SiliconSky GPS designs ground-breaking asthma inhaler siliconskygps.com
RED LODGE—With completion of the design, development and beta-manufacturing of the first-of-its-kind GPS-enabled inhaler, SiliconSky GPS is helping a University of Wisconsin epidemiologist and inventor better understand critical triggers of asthma.
The technology enables indoor and outdoor tracking of inhaler-use trends, such as the exact time and geographic location of the asthma attack. In the pilot program, which is being funded by the Center for Disease Control, data is being relayed back to the scientist’s lab where it is compiled, managed and interpreted. A larger study will follow if the inhaler performs as expected.
SiliconSky GPS, which spent just six months on development of the beta product, hopes to continue to be part of its development.
“We put in a proposal to work on the next phase of development of the inhaler and are hoping for a larger scale production run once the pilot program has proved successful,” said Edward Olson, CEO of SiliconSky GPS.
The GPS inhaler is the latest in a long-line of innovative products brought to life by the GPS integrator and product design consulting firm. Olson’s past experience includes involvement in the design and engineering of the Hertz Never-Lost in-car navigation system by Magellan, the SkyGolf and SkyCaddie rangefinders by SkyHawke Technology and John Deere’s Starfire ag-navigation systems.
SiliconSky GPS opened its Red Lodge facility in 2006 when Olson and his wife, Jeannine Haugan, decided to move home to Montana and start a family. Because most of their clients are geographically dispersed, the couple knew that location wasn’t a major factor in their success.

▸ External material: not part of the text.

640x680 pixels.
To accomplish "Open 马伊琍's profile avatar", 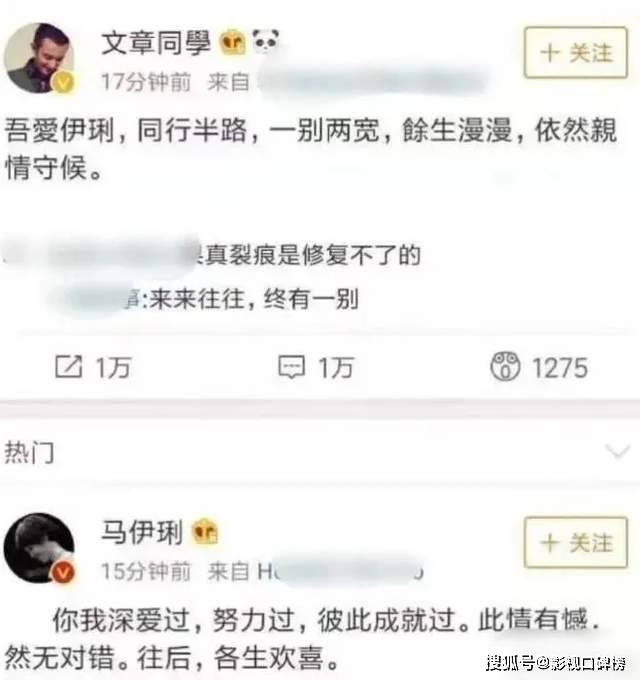I will tap(39, 548).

Montana provided everything they needed to maintain and develop business relationships.
“We travel about 25 percent of the year. The rest of our work with clients is done over email, teleconferencing and videoconferencing,” said Haugen.
SiliconSky GPS handles three to four major client projects a year. Often, the projects come from corporations that have GPS integration capabilities in-house but that need additional expertise to turn a project around quickly.
“We are one of only a few GPS integrators that functions as a small business, so we had a very good niche market to relocate back to Montana,” Haugen said.
Olson and Haugen hope to hire one to two employees in the next year. They will also bring in other expertise on a contract basis as needed, something they’ve done in the past. For example, an MSU instructor and a grad student were brought in to help with the design of the inhaler.
“We’d really like to be able to hire engineering graduates from Montana schools who want to stay in the state. It is one of our goals to grow our business using local talent,” Olson said.